───── INFORMATION GIVEN ─────
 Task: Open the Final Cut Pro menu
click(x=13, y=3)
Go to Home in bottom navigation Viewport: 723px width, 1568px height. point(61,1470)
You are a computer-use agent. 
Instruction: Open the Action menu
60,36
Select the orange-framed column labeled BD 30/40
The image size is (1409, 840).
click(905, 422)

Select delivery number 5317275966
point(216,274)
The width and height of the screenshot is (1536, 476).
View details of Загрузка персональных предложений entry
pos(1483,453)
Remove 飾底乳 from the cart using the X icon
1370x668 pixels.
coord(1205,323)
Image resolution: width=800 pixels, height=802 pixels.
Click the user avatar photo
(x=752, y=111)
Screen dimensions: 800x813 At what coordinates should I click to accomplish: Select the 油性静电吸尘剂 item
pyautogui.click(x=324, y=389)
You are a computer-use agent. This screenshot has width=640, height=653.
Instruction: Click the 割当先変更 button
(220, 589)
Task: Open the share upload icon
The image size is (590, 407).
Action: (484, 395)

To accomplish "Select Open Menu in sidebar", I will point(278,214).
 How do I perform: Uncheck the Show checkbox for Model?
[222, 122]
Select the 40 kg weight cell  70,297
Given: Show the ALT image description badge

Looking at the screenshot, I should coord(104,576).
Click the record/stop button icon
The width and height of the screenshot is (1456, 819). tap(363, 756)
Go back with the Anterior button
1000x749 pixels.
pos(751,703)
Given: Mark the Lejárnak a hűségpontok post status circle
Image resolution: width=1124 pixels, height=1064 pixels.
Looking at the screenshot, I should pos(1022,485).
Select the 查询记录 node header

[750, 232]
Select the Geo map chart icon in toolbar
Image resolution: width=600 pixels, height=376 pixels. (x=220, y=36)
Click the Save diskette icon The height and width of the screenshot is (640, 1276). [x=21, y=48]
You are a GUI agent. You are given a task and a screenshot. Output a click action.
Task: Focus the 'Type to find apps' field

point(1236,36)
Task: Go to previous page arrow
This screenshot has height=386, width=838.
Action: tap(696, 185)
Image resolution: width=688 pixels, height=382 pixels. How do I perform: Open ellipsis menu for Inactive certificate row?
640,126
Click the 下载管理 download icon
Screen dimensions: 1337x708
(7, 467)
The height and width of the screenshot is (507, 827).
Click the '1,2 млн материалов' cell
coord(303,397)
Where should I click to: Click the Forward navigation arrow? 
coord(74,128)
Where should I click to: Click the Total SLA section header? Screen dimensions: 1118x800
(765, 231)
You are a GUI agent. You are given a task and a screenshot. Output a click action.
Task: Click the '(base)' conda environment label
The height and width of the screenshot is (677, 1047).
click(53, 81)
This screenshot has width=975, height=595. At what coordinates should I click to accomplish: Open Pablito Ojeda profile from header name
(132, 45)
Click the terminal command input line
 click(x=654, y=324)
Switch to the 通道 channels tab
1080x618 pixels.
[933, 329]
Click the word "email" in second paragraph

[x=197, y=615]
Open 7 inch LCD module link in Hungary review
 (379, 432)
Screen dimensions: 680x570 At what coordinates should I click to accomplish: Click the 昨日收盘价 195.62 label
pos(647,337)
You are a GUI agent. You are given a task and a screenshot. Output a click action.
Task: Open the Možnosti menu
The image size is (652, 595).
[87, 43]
─────
**TASK OBJECTIVE**. Set down the whole of the data, exactly as it stands.

**YOUR RESPONSE**.
 Task: Open the Final Cut Pro menu
click(x=13, y=3)
Go to Home in bottom navigation Viewport: 723px width, 1568px height. point(61,1470)
You are a computer-use agent. 
Instruction: Open the Action menu
60,36
Select the orange-framed column labeled BD 30/40
The image size is (1409, 840).
click(905, 422)

Select delivery number 5317275966
point(216,274)
The width and height of the screenshot is (1536, 476).
View details of Загрузка персональных предложений entry
pos(1483,453)
Remove 飾底乳 from the cart using the X icon
1370x668 pixels.
coord(1205,323)
Image resolution: width=800 pixels, height=802 pixels.
Click the user avatar photo
(x=752, y=111)
Screen dimensions: 800x813 At what coordinates should I click to accomplish: Select the 油性静电吸尘剂 item
pyautogui.click(x=324, y=389)
You are a computer-use agent. This screenshot has width=640, height=653.
Instruction: Click the 割当先変更 button
(220, 589)
Task: Open the share upload icon
The image size is (590, 407).
Action: (484, 395)

To accomplish "Select Open Menu in sidebar", I will point(278,214).
 How do I perform: Uncheck the Show checkbox for Model?
[222, 122]
Select the 40 kg weight cell  70,297
Given: Show the ALT image description badge

Looking at the screenshot, I should coord(104,576).
Click the record/stop button icon
The width and height of the screenshot is (1456, 819). tap(363, 756)
Go back with the Anterior button
1000x749 pixels.
pos(751,703)
Given: Mark the Lejárnak a hűségpontok post status circle
Image resolution: width=1124 pixels, height=1064 pixels.
Looking at the screenshot, I should pos(1022,485).
Select the 查询记录 node header

[750, 232]
Select the Geo map chart icon in toolbar
Image resolution: width=600 pixels, height=376 pixels. (x=220, y=36)
Click the Save diskette icon The height and width of the screenshot is (640, 1276). [x=21, y=48]
You are a GUI agent. You are given a task and a screenshot. Output a click action.
Task: Focus the 'Type to find apps' field

point(1236,36)
Task: Go to previous page arrow
This screenshot has height=386, width=838.
Action: tap(696, 185)
Image resolution: width=688 pixels, height=382 pixels. How do I perform: Open ellipsis menu for Inactive certificate row?
640,126
Click the 下载管理 download icon
Screen dimensions: 1337x708
(7, 467)
The height and width of the screenshot is (507, 827).
Click the '1,2 млн материалов' cell
coord(303,397)
Where should I click to: Click the Forward navigation arrow? 
coord(74,128)
Where should I click to: Click the Total SLA section header? Screen dimensions: 1118x800
(765, 231)
You are a GUI agent. You are given a task and a screenshot. Output a click action.
Task: Click the '(base)' conda environment label
The height and width of the screenshot is (677, 1047).
click(53, 81)
This screenshot has width=975, height=595. At what coordinates should I click to accomplish: Open Pablito Ojeda profile from header name
(132, 45)
Click the terminal command input line
 click(x=654, y=324)
Switch to the 通道 channels tab
1080x618 pixels.
[933, 329]
Click the word "email" in second paragraph

[x=197, y=615]
Open 7 inch LCD module link in Hungary review
 (379, 432)
Screen dimensions: 680x570 At what coordinates should I click to accomplish: Click the 昨日收盘价 195.62 label
pos(647,337)
You are a GUI agent. You are given a task and a screenshot. Output a click action.
Task: Open the Možnosti menu
The image size is (652, 595).
[87, 43]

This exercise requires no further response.